Infrastructure firm furloughs 750 staff as board take 20 per cent pay cut

Stobart Group

Infrastructure firm Stobart Group is putting half of its 1,500 workforce on furlough under the government job retention scheme.

The company has also announced its board is taking a 20 per cent pay cut.

The Carlisle based firm runs London Southend Airport and Stobart Energy.

The firm and management team has announced a series of measures to deal with the current crisis.

  • A freeze on all capital expenditure spend other than where it is considered critical for safety reasons. All discretionary spend has also been deferred;
  • Stobart Group is using the UK Government’s Job Retention Scheme to put on furlough 50% of Stobart Group’s 1,500+ employees as of 1 April 2020. All employees in continuing roles that allow them to work from home are doing so;
  • The board and senior leadership have agreed to 20% pay reductions and all other non-furloughed management have accepted 10% pay reductions;
  • A recruitment freeze has been in place since early March and all variable pay awards have been deferred to August 2020 at the earliest;
  • Stobart Group has utilised all measures made available by government to help conserve cash.

The firm says it is looking at further measures as it is still not clear how long the crisis will last.

Stobart say it is not possible to provide financial guidance for the full year at present and is withdrawing all previously made guidance.

London Southend Airport’s customers have, for the most part, suspended operations, with airlines taking the opportunity to ground fleets at London Southend Airport.

Over 20 aircraft are currently based on the airport’s stands.

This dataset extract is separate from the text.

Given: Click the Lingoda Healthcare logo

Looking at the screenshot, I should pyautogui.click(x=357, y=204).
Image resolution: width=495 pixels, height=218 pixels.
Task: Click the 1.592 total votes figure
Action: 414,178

Wizz Air continues to operate a reduced service of three weekly flights to Bucharest.

Loganair continue to operate flights to Aberdeen and Derry three times a week, and these Wizz Air and Loganair operations are served by a skeleton airport staff.

The airport’s global logistics operation continues to operate as normal.

Stobart Energy is currently maintaining its operation with renewable energy plants continuing to require waste wood fuel in order to generate circa two per cent of the UK’s electricity needs.

Drivers and associated employees have been assigned key worker status.

The significant slowdown in construction alongside the closure of local authority-operated household waste and recycling centres has reduced the volume of new waste wood being made available.

The low levels of available waste wood may impact on future gate fee pricing for an extended period.

Stobart Energy is in talks with its renewable energy plant partners to discuss options to accept different specifications of waste wood fuel.

As a precautionary step, Force Majeure or Pre Force Majeure notices have been issued to the majority of major renewable energy plant partners.

Chief executiveWarwick Brady said:”The challenges presented by the rapid spread of the COVID-19 virus have been significant.

“However, I am immensely proud and humbled by the response of our people to this global crisis. We have acted at pace to put in place steps to safeguard our business in the immediate term, and our people have consistently understood and supported the actions we have taken.

“Despite the current challenges presented by the COVID-19 virus, we continue to own and operate aviation and energy assets with significant underlying value. There remain significant medium and long-term opportunities to further increase the value of the assets for our stakeholders.

“We are maintaining regular communication with our partners and ensuring we are well placed to get back to full operation quickly once this exceptionally challenging time has passed.”